可惜了了,这么英俊挺拔的身材,没有一个牛掰的肾。
不知道白竹有没有听到我的吐槽,反正他拉开门就出去了,等回来的时候,他的手上倒是多了一床洁白的被子。
“你从哪里拿的被子?咋不用法术直接变一床?”
我眨了眨眼,第一反应是觉得他多此一举。
“我不会法术。”
白竹直接把被子该在我身上,不过我并不关心,我关心的是他说自己不会法术。
“你不会法术?怎么可能!我刚刚明明看到你手一挥,就,就看到闫千南了!”
我激动得都有些语无伦次了。
白竹又回到原位坐着,“那不是法术,是道术。”
“道术?”
为这陌生的概念,我表示摸不着头脑。
法术,和道术有什么分别吗?
那些修炼成仙的家伙难道不都是道家的吗?
所以法术和道术根本没有分别!
除非法术是法家的……
“道术不能凭空造物。”白竹是这么解释的。
“哦。”
所以,我们这还不是一路人,但是我总觉得这个白竹有!问!题!
得到了想要的答案,我们各自入睡,由于身边有一个危险分子,我不敢睡得太沉,一个晚上醒了N多次。

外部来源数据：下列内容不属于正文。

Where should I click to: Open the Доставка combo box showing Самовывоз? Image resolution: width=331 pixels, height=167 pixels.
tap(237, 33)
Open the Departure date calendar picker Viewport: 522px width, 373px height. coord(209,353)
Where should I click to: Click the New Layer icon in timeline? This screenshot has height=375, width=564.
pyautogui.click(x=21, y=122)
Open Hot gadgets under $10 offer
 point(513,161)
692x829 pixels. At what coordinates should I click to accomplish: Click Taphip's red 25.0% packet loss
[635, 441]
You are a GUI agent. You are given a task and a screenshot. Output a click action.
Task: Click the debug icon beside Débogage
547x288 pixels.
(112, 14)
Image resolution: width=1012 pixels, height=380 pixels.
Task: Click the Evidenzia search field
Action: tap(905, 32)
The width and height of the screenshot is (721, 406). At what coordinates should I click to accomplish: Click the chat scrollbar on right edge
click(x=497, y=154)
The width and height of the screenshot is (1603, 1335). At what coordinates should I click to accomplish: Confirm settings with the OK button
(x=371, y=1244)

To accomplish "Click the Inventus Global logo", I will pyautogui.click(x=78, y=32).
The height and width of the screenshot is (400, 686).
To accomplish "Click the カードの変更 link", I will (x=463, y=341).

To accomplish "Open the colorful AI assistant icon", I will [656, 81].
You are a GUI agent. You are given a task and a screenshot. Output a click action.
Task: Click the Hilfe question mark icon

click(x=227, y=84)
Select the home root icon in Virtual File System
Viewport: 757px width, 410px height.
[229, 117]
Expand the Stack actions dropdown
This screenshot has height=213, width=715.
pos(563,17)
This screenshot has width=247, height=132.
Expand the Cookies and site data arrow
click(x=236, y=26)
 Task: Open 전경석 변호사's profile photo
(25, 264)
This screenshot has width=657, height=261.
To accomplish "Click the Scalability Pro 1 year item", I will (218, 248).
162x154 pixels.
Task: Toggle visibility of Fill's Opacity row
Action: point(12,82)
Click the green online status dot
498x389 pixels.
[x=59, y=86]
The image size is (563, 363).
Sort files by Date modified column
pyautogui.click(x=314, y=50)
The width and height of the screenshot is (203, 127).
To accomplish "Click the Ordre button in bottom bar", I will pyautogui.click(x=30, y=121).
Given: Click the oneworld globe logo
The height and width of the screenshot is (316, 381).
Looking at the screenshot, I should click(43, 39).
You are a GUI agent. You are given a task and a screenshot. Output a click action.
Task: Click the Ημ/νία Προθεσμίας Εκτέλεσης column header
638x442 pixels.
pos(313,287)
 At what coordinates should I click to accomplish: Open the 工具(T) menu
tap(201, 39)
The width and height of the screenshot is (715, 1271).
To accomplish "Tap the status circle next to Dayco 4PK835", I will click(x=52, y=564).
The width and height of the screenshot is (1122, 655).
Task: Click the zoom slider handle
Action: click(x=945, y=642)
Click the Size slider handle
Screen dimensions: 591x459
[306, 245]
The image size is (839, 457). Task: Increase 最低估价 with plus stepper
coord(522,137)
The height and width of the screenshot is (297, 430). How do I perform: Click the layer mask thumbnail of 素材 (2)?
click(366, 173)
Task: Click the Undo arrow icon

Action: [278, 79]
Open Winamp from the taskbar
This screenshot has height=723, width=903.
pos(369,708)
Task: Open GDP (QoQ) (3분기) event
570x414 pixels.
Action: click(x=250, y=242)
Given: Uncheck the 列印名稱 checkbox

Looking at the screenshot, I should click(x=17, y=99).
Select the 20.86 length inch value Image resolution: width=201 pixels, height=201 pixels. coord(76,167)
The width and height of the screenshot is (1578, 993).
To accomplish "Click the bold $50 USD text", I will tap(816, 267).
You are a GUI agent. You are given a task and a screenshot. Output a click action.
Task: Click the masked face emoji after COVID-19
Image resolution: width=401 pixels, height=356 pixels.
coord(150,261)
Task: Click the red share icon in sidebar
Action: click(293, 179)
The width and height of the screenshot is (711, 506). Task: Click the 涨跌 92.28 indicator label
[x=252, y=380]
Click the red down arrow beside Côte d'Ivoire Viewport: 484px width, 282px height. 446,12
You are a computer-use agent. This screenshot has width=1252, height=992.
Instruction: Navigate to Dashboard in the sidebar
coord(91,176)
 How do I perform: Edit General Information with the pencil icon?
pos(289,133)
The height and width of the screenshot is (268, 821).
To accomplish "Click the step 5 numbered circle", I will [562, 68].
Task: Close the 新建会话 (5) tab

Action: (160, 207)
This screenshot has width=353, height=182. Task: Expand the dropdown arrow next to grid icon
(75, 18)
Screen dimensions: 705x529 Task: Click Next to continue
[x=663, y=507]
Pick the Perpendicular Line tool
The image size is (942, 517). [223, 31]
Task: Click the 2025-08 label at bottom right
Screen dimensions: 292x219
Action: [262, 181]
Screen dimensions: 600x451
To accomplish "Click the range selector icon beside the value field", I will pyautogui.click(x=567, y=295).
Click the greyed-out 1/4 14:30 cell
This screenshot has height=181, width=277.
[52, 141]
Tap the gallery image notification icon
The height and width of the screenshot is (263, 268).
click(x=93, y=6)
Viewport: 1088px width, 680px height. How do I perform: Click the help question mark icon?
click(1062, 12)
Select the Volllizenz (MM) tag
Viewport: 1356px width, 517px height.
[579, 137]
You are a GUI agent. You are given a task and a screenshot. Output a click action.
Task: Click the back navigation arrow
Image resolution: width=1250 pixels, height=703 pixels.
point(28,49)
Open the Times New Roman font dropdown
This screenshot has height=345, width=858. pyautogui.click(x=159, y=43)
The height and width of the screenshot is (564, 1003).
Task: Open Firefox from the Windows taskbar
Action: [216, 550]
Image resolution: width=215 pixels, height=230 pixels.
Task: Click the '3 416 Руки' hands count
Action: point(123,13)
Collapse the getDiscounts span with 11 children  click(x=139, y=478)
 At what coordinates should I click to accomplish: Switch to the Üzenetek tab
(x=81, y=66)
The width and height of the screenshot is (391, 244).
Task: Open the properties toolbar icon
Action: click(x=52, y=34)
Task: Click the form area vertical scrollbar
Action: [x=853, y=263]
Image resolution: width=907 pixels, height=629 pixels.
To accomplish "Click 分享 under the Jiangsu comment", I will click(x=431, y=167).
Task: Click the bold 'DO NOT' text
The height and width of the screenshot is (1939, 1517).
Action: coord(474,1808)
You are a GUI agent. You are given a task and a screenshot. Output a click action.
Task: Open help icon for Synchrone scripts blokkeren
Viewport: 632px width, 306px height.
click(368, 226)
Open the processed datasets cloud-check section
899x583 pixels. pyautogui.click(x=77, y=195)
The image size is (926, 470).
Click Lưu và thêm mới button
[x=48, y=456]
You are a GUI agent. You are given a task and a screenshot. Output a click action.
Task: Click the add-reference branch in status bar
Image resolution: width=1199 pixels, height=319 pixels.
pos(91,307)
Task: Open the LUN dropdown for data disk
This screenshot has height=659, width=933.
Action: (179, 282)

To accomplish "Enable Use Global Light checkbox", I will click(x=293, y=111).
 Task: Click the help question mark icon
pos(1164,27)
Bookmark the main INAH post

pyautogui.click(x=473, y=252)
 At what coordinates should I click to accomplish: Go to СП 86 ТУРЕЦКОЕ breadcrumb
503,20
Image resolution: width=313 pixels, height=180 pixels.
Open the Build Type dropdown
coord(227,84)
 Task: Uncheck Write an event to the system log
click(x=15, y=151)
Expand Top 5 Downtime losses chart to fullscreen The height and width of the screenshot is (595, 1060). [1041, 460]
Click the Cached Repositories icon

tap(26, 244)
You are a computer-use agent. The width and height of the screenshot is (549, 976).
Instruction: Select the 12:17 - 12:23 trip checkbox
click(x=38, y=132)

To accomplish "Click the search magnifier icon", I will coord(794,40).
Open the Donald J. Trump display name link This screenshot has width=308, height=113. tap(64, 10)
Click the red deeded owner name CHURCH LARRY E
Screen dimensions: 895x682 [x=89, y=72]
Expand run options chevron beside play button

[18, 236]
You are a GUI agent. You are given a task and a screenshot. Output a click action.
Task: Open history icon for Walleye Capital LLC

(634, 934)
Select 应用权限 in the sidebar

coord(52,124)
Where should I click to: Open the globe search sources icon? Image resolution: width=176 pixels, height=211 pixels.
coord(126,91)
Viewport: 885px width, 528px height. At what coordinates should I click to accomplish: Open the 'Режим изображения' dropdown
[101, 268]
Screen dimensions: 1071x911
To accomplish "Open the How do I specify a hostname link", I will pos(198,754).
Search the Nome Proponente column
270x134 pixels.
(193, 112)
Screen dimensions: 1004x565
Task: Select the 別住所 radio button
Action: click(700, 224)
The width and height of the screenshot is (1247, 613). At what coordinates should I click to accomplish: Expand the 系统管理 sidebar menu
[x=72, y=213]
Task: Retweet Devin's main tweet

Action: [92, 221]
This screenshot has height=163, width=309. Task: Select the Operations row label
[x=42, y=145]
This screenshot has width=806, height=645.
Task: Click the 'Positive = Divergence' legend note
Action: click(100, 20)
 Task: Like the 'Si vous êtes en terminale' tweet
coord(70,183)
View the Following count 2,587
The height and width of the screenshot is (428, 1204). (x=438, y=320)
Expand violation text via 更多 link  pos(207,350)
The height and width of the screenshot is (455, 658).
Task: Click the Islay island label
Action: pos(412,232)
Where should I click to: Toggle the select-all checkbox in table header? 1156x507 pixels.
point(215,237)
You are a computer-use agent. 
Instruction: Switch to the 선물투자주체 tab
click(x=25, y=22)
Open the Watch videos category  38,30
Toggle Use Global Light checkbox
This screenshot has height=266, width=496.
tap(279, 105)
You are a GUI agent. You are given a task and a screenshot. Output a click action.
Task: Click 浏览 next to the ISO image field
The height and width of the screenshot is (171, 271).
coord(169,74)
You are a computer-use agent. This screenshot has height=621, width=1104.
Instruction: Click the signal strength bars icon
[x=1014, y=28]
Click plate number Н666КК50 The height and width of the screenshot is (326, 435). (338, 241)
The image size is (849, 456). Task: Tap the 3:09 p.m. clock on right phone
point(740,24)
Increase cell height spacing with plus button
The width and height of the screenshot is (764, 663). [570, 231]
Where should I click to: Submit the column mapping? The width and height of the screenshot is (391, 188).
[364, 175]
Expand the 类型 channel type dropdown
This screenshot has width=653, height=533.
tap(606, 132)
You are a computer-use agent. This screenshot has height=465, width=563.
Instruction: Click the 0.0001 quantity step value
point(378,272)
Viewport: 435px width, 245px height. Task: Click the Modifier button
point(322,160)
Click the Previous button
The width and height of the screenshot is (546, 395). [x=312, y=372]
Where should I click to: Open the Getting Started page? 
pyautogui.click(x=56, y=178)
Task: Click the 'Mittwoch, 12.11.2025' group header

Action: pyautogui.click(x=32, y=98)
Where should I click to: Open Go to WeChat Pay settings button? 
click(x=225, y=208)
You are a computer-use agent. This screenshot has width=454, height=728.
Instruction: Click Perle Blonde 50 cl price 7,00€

醒了还不算,我每次醒的时候还都能看到白竹同学兢兢业业往火堆里添柴,简直就像是时间定格一样。
直到估摸着天亮了,我直接从草堆上坐起来,可是却见不着白竹的身影了。
脚上的药也是被换过了,难道我昨晚睡得那么熟?
火堆还在燃烧着,想来他是才离开不久。
也不知道白竹他是不是给我打了麻醉剂,一点感觉都没有,而且这药也是十分有用,反正不疼,不拆纱布根本就不会觉得自己身上有那么狰狞的伤口。
我尝试着动了动,反正走路肯定是不可能的,但是单腿跳还是可以的。
这要是有个拐杖在,肯定会方便许多。
要不,变一个出来?
用法术……
不过很遗憾,法术没有用上,会道术的白竹回来了。
他的手上提着我心心念念的拐杖,还有一口大铁锅和一个大水壶,远远看过去,就像是歌儿里唱的,回娘家的小媳妇。
那一身洁白的西装已经沾染上了些灰色。
我有种感觉,他不该是那么脏的。
待他走近,我才看到那铁锅不是空的,那里面是洗的干干净净的鸡块儿。
他先是把拐杖递给我,然后把水壶挂到我的脖子上,再径直走到火堆前,架锅炖汤。
“你这鸡到底是哪里来的?”看着熟练忙碌的白竹,我再次提出了怀疑。
“昨天吃剩的。”白竹难得幽默了一下,可是这算冷笑话。
“那昨天的呢?”
白竹看了我一眼,“船上的。”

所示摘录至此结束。